先日、近所の大型ショッピングセンター内にあるフォトショップから「年賀状シーズンが近づいてまいりました。恒例のご案内をさせていただきます」とのレターが届いた。
かっては、500枚を超える年賀状を書いていたが、最近はかなり減り、せいぜい200枚くらいになってきており、このところ「今年から年始のご挨拶を見合わせていただきたく・・・」といったレターも増えてきつつある。
「来年はどうしたものか?」思案投げ首をしつつ、ワイフとも相談の上、「お互い卒寿を迎えたことでもあり、思い切って絞り込むことにしよう」ということで一致した。
いつもの賀状はともかく、今年からご挨拶を見送らせていただく方々への文面をどうするか?できれば早めにご挨拶するほうがよかろう。

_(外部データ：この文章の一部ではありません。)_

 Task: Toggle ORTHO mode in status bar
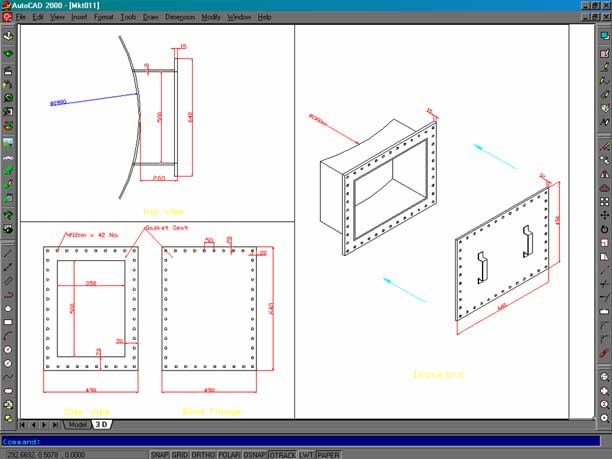point(203,454)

とのことで以下のような文面で10月中にご挨拶することとした。
「拝啓 何かとあわただしい毎日ですが、皆様お元気でお過ごしのことと存じます。こちらもワイフともども傘寿をむかえながらも、お互いに感謝を忘れず元気な老後を過ごしております。
ところで、今後の新年のご挨拶につきましてはご辞退させていただきたくよろしくお願いします。長年のご厚誼に対しましては心より厚く御礼申し上げます。どうもありがとうございました。敬具」
早速フォトショップに150枚の印刷を依頼、特にお世話になった先輩や親しい友人、後輩たち、50名への賀状提出に絞り込むこととした。
こうしたいわゆる「二つのご挨拶」に関連して、日銀勤務時代のほろ苦い経験が思い出されてきた。同期27名全員、北は北海道釧路から南は沖縄まで37支店に一名ずつ配属、3年間の支店勤務を終えた後、本店や大阪、名古屋あるいは留学、大蔵通産省出向などへと第二ラウンドが始まるころで、まだ20代の若さであった。本店では営業局が人気部署であり、幸いにもそこへの配属を命じられ「まずまずのスタート」と意気込んでいたころである。当時、金融機関の合併がぼつぼつ始まり、第一勧銀の合併が実現、神戸でも「太陽神戸銀行の誕生」へ向け準備が進みつつあった。営業局で都長銀16行中のうち4行の資金繰り指導等いわゆる「窓口指導」実務を担当していた。
そんなある日、同じ部署の人事担当の調査役から呼ばれ、「神戸支店長から太陽神戸の合併実務を担当する腕利きの人材引き抜きの相談があり、君に白羽の矢が当たったが、受けてくれるかな?」まさに青天の霹靂である。当時本店枢要局から支店への転属は、事情はどうあれ「都落ち」の烙印そのもの、という風潮の中でまさに辞職覚悟の心境であった(尊敬する某先輩からは、隣住の勝手口で「ともかく死ぬなよ」と涙ぐみ見送られたりもした)。その時の親しい先輩や友人たちへの離任挨拶が「二つの挨拶状」である。一つは全く普通の挨拶状であったが、もう一つは詳細な文面は覚えてないが、「当時の心境を文面ににじませた、失意の中での神戸赴任をにおわせるもの」であった。このことはいずれ時の人事部長に知れるところとなり、当時すでに3人の子供がおり、簡単に転職もかなわず、「針のむしろ状態での日銀暮らし」がしばらく続いた。
ただ、「ともかくどんな仕事でも一生懸命やろう」との気概は失わず、事務所勤務やら出向経験の苦い経験を味わいながら不本意なサラリーマン生活を送るが、その後、金融界が激動する中で営業・考査畑で様々な実体験をするうちに、「ピンチこそチャンス。捨てる神あれば、救う神あり」ではないが、リカバリーの場を与えられ、最後には時の総裁から激励の色紙ともども倒産寸前の弱小第二地銀の救済経営を命ぜられるところとなった。